Pancreatic cancer is one of the most difficult forms of cancer to treat effectively. Standard courses of chemotherapy drugs often come up short for patients, leading to a dismal 5-year relative survival rate of just 10%. And while the past few years’ transformative breakthroughs in immunotherapy have drastically improved the prognosis for many patients diagnosed with other forms of cancer, most pancreatic cancers have proved frustratingly resistant to immunotherapy alone.
Now, new Phase I results from an ongoing clinical trial suggest that a two-pronged approach combining chemotherapy with an experimental immune-stimulating drug may be a safe and effective new treatment for advanced pancreatic cancer.
Former Damon Runyon Clinical Investigator Robert H. Vonderheide, MD, is one of the leaders of a team of researchers across seven U.S. research centers investigating the use of sotigalimab – a monoclonal antibody that targets CD40 regulators on cells to unleash the immune system’s protective capacities - in pancreatic cancer treatment. “Innovation isn’t optional in pancreatic cancer,” Dr. Vonderheide told the Parker Institute for Cancer Immunotherapy.
In the study, some participants undergoing standard treatment for advanced pancreatic cancer received sotigalimab along with their chemotherapy. Some patients in these active study cohorts also received nivolumab, a checkpoint inhibitor immunotherapy currently used to treat a variety of metastatic cancers.
Life expectancy for advanced pancreatic cancer treated with chemotherapy alone is less than one year, but the median survival rate for patients treated with sotigalimab was 20 months. 58% of the patients who received the new drug compound, either with or without the presence of the checkpoint inhibitor, saw their tumors shrink.
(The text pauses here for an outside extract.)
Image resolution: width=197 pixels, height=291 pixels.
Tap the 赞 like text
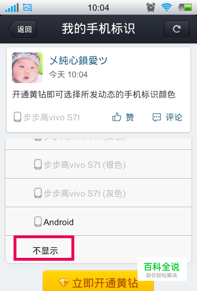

On the strength of these promising results, the clinical trial has moved into Phase II, where both the sotigalimab and chemotherapy protocol and the triple combination therapy including nivolumab will be investigated among a larger and more diverse group of enrolled patients. Phase II results are expected later this year. If the treatment is confirmed to be safe and effective, the combination of standard chemotherapy and sotigalimab could become the new “gold standard” treatment for metastatic pancreatic cancer and point the way towards other innovative treatment protocols that combine existing drugs and novel immunotherapeutics.